DID ARMS CONTROL DISAPPEAR DURING THE TRUMP ADMINISTRATION?
By PeterHuessy, President, GeoStrategic Analysis, Senior Warrior Maven Columnist
Is arms control in danger of disappearing? The short answer is no. The key point is since 2002, under the 2002 Moscow Treaty and the New Start treaty of 2010, allowed deployed warheads for the USA and Russia have remained stable at roughly 2200.
The facts are clear: The United States over the past four years has remained committed to the 2010 New Start treaty despite its verification shortcomings and its lack of control over certain strategic systems and all medium range/theater nuclear systems. It has been under four administrations since then end of the Cold War—Clinton, Bush 43, Obama, and Trump—and under the Moscow and New Start agreements that the Russians and the Chinese have modernized their nuclear forces to the point where Russia has completed 90% of its modernization and China as well on its way in the current decade to more than double its nuclear forces from 350 warheads to somewhere around 700-800.
So, the charge that only during the Trump administration has the Russian and Chinese nuclear force levels gotten worse is not substantiated by the facts. As is the equally erroneous charge that the Trump administration has eliminated arms control limits on Russian nuclear forces as the New START treaty has remain in force from 2017 through 2021.
Another current charge is that only under the Trump administration has there been a commitment to nuclear force modernization that is both unaffordable and unnecessary. This is also a charge that is without merit. The facts again are that it was during the Obama administration starting in December 2010 that the US Senate required that the New START treaty of 2010 be accompanied by a commitment to the full modernization of US nuclear forces, the nuclear command and control and the infrastructure on which the production and maintenance of our nuclear warheads depends.
Just as the Obama administration was committed to the Columbia class submarine, the GBSD new land-based ICBMs, and the B-21 bomber along with the long-range strike option or new cruise missile, so too has the Trump administration carried out the requirements of the 2010 nuclear posture review reflected in the 2018 nuclear posture review done under the Trump administration.
Some recent analyses charge that the nuclear modernization of the past 12 years under both the Obama administration and the Trump administration is totally unnecessary.
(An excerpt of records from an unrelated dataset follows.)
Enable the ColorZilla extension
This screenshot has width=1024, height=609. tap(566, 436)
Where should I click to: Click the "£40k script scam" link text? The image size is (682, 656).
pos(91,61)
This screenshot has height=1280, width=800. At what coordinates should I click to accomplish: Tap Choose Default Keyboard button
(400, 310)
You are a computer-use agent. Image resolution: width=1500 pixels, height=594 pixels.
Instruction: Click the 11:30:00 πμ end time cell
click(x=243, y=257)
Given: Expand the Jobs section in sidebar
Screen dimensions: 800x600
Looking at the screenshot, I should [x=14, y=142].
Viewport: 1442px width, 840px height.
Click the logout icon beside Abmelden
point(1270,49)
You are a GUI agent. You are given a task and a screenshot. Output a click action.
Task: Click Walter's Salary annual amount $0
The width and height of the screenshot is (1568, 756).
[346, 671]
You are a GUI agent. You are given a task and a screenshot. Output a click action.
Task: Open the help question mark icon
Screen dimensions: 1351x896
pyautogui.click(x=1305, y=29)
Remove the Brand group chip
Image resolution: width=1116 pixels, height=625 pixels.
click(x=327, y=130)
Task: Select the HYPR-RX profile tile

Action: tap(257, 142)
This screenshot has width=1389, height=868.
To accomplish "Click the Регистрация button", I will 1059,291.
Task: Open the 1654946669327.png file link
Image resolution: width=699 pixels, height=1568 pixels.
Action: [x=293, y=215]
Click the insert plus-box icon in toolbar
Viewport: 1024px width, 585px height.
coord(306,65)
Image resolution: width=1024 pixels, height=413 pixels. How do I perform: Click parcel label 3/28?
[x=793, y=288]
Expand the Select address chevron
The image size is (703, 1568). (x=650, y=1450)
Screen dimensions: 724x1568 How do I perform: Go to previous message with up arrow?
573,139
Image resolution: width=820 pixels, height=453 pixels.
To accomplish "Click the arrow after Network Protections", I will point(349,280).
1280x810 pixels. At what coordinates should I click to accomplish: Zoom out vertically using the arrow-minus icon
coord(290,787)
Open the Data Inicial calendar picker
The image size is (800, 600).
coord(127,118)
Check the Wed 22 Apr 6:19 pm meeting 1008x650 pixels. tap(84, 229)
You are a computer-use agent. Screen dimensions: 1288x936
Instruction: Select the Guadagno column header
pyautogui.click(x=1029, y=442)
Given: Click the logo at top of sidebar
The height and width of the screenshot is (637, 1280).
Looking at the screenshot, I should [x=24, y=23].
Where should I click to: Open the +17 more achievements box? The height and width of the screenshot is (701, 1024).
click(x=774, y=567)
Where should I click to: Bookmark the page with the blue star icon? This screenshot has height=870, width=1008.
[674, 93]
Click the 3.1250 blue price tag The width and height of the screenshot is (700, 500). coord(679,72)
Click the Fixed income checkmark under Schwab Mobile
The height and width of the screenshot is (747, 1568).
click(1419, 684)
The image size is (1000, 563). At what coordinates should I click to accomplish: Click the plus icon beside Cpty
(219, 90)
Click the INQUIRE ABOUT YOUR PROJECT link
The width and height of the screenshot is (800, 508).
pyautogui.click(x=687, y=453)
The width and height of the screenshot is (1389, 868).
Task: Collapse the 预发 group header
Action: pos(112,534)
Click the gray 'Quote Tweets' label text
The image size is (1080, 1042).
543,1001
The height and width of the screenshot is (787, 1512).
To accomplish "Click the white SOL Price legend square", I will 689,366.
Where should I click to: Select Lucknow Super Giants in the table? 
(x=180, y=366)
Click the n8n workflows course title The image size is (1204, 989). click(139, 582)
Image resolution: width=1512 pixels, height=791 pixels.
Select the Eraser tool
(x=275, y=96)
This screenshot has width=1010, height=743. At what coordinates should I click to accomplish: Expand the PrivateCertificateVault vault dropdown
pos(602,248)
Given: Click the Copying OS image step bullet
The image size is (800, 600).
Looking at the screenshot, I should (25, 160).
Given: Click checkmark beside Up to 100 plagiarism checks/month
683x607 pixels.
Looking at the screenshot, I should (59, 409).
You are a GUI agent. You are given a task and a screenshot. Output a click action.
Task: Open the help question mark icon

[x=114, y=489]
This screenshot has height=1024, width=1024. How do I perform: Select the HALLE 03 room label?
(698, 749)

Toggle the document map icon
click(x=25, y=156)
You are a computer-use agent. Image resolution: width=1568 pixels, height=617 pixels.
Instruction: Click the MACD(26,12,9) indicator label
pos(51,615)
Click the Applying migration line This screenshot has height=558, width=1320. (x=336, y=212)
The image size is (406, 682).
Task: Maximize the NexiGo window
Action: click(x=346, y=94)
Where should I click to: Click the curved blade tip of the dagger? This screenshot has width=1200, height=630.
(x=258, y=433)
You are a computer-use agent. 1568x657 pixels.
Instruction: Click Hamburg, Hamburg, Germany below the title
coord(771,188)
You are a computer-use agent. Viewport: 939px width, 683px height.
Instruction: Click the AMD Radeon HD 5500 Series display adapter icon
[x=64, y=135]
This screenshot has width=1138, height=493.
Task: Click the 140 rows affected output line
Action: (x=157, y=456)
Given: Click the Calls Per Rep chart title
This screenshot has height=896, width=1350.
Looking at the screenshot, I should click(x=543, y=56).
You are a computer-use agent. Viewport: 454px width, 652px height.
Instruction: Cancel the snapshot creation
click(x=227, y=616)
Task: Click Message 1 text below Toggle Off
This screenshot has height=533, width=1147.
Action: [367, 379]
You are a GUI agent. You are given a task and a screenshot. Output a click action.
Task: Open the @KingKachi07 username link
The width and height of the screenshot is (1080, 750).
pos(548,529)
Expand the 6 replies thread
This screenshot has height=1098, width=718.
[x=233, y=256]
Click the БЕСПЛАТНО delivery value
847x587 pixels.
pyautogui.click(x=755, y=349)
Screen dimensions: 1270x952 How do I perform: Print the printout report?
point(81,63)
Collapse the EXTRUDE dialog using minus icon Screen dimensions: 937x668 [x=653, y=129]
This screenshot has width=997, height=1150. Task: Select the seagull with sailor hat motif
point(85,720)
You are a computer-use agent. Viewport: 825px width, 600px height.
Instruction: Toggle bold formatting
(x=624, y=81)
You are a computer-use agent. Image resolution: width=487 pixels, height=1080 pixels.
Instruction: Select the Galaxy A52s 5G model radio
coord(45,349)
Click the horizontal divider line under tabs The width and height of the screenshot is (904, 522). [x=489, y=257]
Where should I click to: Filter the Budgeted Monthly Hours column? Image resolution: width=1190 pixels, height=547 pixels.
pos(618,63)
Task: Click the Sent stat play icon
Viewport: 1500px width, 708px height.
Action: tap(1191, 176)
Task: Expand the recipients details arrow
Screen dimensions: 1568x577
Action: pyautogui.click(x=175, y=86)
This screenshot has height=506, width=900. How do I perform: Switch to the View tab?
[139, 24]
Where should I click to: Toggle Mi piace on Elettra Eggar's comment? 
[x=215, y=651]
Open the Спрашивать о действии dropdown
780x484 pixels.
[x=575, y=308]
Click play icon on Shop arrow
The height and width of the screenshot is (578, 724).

But if allowed by the New Start treaty how could such deployments also be simultaneously unnecessary?
The Columbia class submarine, the GBSD and the B-21 bomber and LRSO are simply replacements of existing nuclear platforms, where even after their full deployment and acquisition the number of strategic nuclear delivery vehicles the USA has in its force will be exactly limited at 700 as is required by the New START treaty. And the US will not deploy a single additional platform. Zero. So, what is unnecessary, and harmful, is the unfortunate bad analysis that keeps confusing the American people about what is the current state of the strategic deterrent environment.
The US under both Obama and Trump administration plans does not intend to deploy a single missile, bomber, submarine, or cruise missile greater than the 700-number allowed by New START. And very importantly, the entire USA nuclear modernization effort simply replaces the USA existing force structure all of which is reaching the end of its viable service life and needs to be replaced. No USA arms race is being generated and no USA buildup is being pursued as no deployment or building of US nuclear platforms will take place that is not allowed under the New START treaty of 2010. How then can a nuclear force structure allowed by a lawful arms control treaty be characterized as an unlawful arms race?
A number of recent analyses as well as annual Congressional Budget Office assessments purport to prove that the NEW US nuclear deterrent forces are unaffordable. In fact, today, two-thirds of the costs of the nuclear budget of $44 billion is for maintaining existing legacy systems not for the purchase of new systems.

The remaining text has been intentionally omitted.